But Akin pledged to continue the contest against the Democratic incumbent, Senator Claire McCaskill. ‘‘The good people of Missouri nominated me, and I’m not a quitter,’’ he said.

The problem started in an interview Sunday when Akin was asked whether he would support abortions in cases of rape.

He responded: ‘‘It seems to me, first of all, from what I understand from doctors, that’s really rare. If it’s a legitimate rape, the female body has ways to try to shut that whole thing down.’’

Later Sunday, Akin released a statement stepping back from the quote: ‘‘In reviewing my off-the-cuff remarks, it’s clear that I misspoke in this interview, and it does not reflect the deep empathy I hold for the thousands of women who are raped and abused every year.’’

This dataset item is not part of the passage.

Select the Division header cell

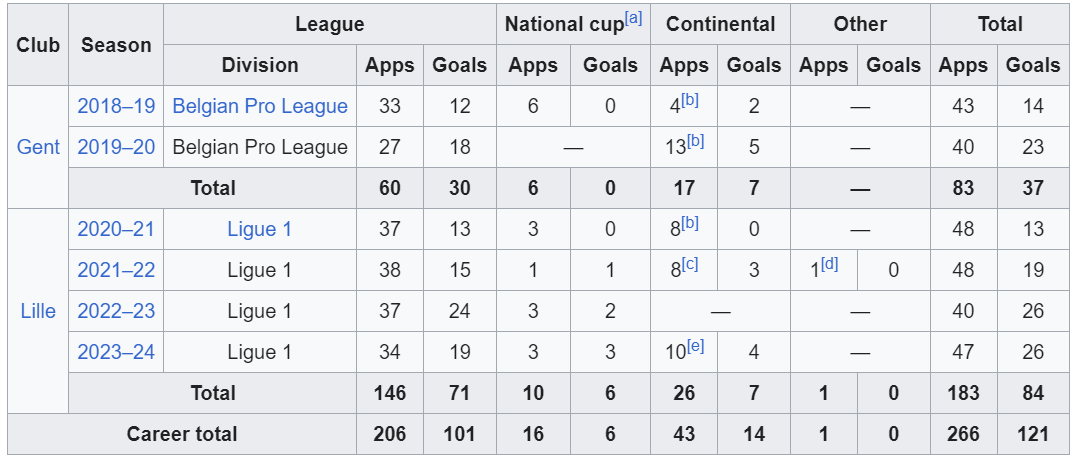(x=260, y=65)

Akin also said he believes ‘‘deeply in the protection of all life’’ and does ‘‘not believe that harming another innocent victim is the right course of action.’’

Moments after Akin’s apology, President Obama said Akin’s remarks underscore why politicians — most of whom are men— should not make health decisions on behalf of women.

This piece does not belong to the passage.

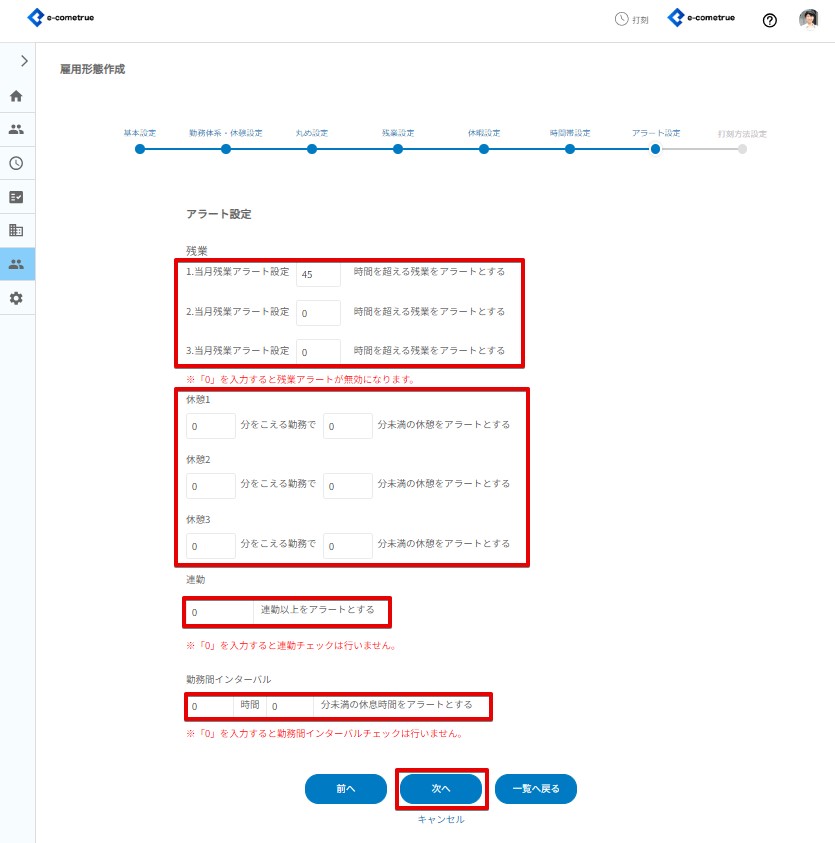835x843 pixels.
Task: Select the 休暇設定 step marker
Action: tap(484, 149)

‘‘Rape is rape,’’ Obama said. The president said the idea of distinguishing among types of rape ‘‘doesn’t make sense to the American people and certainly doesn’t make sense to me.’’

Akin also drew a swift rebuke from the campaign of presumptive GOP presidential nominee Mitt Romney and his running mate, Representative Paul Ryan of Wisconsin.

Romney and Ryan ‘‘disagree with Mr. Akin’s statement, and a Romney-Ryan administration would not oppose abortion in instances of rape,’’ Romney spokeswoman Amanda Henneberg said.

Romney went further in an interview with National Review Online, calling Akin’s comments ‘‘insulting, inexcusable, and frankly wrong.’’

Yet, Akin’s reference to “legitimate rape” echoed the “forcible rape” language contained in a bill Ryan and Akin co-sponsored last year.

That bill narrowed an exemption to the Hyde Amendment, which prohibits federal funding for abortions.

The amendment allows federal dollars to be used for abortions in cases of rape and incest, but the proposed bill would have covered only victims of “forcible rape.”

House Republicans never defined what constituted “forcible rape,” but critics of the bill suggested that the term could exclude women who are drugged and raped, mentally handicapped women who are coerced, and young women who are victims of statutory rape.